Legendary radio broadcaster and trainer Vaughan Harvey has passed away.

Vaughan ran the Vaughan Harvey Radio School in Adelaide for decades and saw hundreds of budding radio stars pass through his doors.

As News Director of 5KA in the 1970s, he was given the additional job of running the School of Radio for the South Australian Broadcast Network. He later went on to own the business.

Vaughan also worked at 5AD, presenting the Cardwell Harvey News Report and at 5AA during the Good Music period.

He began his radio career at the age of twelve, doing some advertisements on 2BH Broken Hill, and later moved to Adelaide to continue his radio career. Vaughan was encouraged by Bob Fricker from 5AD and gained ‘boy parts’ in radio plays at the ABC.

In 1951 he started at radio 5KA as a ‘turntable boy’ and over 26 years rose through the ranks to announcer, program director and managerial rolls.

The picture below is contributed by Ian Wright, who snapped it in 2013, showing Vaughan (left) with Cruise1323 Breakfast announcer, John Dean. Ian and John worked together at 5KA between 1974-78.

Ian, who now works at 5MU/Power FM Victor Harbour, contributed these memories of Vaughan:
 

I arrived at ‘The Australian Rock Station 5KA’ in the winter of 1974, fresh from an on air & sales position at 3LK Horsham. To say I was rapt to be now working for the country’s leading and most innovative commercial rock station was an understatement. I knew the air names John Vincent, Dave D. Whitcomb, Barry Bissell, Dave Barnett, Andy Reid etc. and I also knew the name and had heard the quality, ‘ballsy’ voice of one Vaughan Harvey, 5KA’s News Editor. No Internet back then, so I had never seen the man.
 
I met Vaughan on Day 1 at Reception. I heard this magnificent voice echoing down the 43 Franklin Street studio corridor, heading toward our meeting point and (typically) had formed my vision of this tall, clean shaven, muscular figure, with thick, wavy, brownish hair. As is more often the case, apart from the voice, my physical blueprint of the man was completely wrong. He was lean, balding with a dark beard and of average height.
 
Vaughan Harvey was NOT average in the radio stakes ! As a leader, motivator, talent and team player he was at the top of his game.

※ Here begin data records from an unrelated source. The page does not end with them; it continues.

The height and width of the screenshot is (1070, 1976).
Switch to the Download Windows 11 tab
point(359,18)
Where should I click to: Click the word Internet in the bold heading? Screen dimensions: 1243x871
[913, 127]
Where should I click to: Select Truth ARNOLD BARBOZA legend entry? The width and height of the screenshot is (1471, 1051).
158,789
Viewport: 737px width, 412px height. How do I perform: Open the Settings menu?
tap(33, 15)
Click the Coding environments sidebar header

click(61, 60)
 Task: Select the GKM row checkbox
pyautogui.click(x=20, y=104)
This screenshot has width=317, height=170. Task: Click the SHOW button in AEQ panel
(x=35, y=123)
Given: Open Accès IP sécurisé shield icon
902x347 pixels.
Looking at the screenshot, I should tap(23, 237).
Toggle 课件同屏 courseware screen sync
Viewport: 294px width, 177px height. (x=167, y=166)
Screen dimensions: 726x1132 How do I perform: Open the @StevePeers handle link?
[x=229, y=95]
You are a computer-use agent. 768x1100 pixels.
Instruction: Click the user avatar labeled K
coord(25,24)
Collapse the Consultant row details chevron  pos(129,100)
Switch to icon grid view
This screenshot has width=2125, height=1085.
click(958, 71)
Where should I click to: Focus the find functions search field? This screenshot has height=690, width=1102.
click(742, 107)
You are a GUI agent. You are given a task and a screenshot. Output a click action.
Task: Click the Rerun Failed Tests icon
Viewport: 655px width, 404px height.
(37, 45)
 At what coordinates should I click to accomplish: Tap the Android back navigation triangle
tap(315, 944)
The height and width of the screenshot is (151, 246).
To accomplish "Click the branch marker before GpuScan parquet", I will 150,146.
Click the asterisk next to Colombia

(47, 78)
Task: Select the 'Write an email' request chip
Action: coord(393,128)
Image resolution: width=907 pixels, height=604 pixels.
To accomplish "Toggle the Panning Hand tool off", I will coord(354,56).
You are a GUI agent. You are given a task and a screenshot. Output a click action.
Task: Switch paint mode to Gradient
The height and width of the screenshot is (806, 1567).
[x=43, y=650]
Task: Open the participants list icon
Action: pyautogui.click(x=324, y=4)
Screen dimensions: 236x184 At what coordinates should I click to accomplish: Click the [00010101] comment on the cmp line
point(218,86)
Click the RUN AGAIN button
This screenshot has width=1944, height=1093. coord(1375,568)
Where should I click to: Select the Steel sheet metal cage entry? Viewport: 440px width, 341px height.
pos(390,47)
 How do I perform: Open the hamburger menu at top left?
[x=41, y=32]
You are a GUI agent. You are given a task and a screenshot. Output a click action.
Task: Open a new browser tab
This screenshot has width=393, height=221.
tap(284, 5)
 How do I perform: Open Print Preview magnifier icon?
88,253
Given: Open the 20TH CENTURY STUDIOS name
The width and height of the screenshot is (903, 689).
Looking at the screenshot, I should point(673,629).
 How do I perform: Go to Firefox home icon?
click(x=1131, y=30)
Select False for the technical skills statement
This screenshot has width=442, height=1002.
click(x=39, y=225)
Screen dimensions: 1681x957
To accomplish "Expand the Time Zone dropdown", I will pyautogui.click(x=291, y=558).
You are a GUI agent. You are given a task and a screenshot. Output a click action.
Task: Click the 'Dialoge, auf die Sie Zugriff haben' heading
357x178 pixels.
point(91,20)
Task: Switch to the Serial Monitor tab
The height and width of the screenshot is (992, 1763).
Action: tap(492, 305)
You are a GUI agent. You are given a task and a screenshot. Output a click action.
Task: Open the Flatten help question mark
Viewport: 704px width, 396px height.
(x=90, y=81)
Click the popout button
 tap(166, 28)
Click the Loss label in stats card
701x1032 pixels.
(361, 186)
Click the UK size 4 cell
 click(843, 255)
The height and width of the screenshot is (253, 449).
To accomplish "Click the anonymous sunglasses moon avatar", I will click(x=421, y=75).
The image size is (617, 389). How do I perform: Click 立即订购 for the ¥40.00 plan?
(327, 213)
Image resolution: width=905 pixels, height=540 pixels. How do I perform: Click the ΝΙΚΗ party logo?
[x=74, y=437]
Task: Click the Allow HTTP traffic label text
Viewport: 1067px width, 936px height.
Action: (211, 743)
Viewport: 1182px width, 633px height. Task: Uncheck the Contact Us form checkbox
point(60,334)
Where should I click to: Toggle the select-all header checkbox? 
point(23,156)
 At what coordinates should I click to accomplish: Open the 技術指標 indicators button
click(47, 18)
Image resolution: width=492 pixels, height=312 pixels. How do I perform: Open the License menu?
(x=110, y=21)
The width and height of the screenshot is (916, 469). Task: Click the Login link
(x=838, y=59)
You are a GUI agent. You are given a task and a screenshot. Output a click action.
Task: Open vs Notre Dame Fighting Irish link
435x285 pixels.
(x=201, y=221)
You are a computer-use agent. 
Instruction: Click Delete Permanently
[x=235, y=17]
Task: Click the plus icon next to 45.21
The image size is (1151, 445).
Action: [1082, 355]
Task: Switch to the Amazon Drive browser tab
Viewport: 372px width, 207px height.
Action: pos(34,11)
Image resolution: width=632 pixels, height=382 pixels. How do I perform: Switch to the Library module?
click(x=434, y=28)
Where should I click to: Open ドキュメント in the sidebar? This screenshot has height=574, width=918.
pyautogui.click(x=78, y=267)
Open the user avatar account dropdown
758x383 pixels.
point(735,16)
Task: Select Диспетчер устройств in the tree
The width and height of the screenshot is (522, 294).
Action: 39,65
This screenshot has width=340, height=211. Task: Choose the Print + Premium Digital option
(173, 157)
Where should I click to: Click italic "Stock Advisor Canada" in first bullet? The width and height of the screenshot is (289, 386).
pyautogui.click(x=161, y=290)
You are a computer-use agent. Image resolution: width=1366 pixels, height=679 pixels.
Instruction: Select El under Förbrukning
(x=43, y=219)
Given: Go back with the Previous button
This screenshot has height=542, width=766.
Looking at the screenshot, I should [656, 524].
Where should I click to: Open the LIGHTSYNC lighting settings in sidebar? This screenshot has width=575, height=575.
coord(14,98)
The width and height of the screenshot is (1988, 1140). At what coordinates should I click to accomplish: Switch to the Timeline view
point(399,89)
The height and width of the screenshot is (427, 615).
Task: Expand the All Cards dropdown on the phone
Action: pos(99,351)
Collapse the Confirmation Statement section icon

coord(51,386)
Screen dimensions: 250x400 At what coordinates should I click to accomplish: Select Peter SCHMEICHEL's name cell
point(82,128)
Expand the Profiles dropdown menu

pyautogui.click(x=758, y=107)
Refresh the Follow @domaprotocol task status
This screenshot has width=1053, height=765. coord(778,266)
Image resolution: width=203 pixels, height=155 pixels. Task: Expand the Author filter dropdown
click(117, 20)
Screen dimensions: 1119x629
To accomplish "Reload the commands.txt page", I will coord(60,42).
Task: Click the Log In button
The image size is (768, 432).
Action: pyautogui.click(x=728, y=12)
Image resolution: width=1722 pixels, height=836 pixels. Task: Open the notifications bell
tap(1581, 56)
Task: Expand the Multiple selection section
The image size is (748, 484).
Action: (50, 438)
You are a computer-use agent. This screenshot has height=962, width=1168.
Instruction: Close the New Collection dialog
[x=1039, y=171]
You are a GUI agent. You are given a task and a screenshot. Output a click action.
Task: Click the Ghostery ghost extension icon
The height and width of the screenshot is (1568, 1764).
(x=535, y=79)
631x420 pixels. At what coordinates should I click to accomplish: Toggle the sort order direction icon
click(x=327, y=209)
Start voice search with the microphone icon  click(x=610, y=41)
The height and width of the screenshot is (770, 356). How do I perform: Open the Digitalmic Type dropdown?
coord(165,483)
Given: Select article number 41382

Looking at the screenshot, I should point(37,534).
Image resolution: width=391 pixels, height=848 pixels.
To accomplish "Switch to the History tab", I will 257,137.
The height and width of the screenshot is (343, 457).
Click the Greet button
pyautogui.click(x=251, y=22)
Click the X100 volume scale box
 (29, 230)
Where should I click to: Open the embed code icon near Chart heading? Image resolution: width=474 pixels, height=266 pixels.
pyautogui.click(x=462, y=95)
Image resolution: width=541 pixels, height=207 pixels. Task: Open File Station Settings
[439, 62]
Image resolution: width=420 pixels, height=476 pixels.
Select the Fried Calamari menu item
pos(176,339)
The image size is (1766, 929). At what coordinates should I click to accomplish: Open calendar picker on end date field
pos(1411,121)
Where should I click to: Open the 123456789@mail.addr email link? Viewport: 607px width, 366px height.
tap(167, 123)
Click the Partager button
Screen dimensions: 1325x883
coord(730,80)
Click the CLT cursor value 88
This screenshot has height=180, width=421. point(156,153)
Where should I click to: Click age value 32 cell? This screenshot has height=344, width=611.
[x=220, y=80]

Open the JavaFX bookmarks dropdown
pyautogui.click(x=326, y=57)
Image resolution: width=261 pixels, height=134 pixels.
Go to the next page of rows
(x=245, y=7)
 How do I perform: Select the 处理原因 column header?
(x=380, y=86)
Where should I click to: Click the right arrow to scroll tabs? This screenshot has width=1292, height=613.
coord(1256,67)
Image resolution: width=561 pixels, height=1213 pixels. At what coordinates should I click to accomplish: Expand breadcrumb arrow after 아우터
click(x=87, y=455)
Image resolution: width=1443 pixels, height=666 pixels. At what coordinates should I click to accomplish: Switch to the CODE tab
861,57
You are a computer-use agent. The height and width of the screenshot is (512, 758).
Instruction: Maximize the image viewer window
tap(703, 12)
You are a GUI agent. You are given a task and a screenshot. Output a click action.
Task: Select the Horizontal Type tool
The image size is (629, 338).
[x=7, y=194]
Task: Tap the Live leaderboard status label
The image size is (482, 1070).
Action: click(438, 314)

He leaves behind a loving family, many friends including listeners who never met him, an impressive talent bank of trained radio professionals around Australia and those of us privileged to have had Vaughan as a work colleague and friend. I can hear him now as I type saying in his superbly rich voice – “Ian Wroit, noin ta foiv on Foiv K A”, a dig at my youthful influence from Sydney’s 2SM (then) style of announcing “pumpin’ out the hits”.

Thanks for the great memories and friendship, Vaughan. South Australian radio in particular has lost a giant of the industry.

 

Vaughan is fondly remembered particularly in the South Australian Radio Industry and by the hundreds of students he trained for careers in radio.

Funeral details will be posted here when they are known.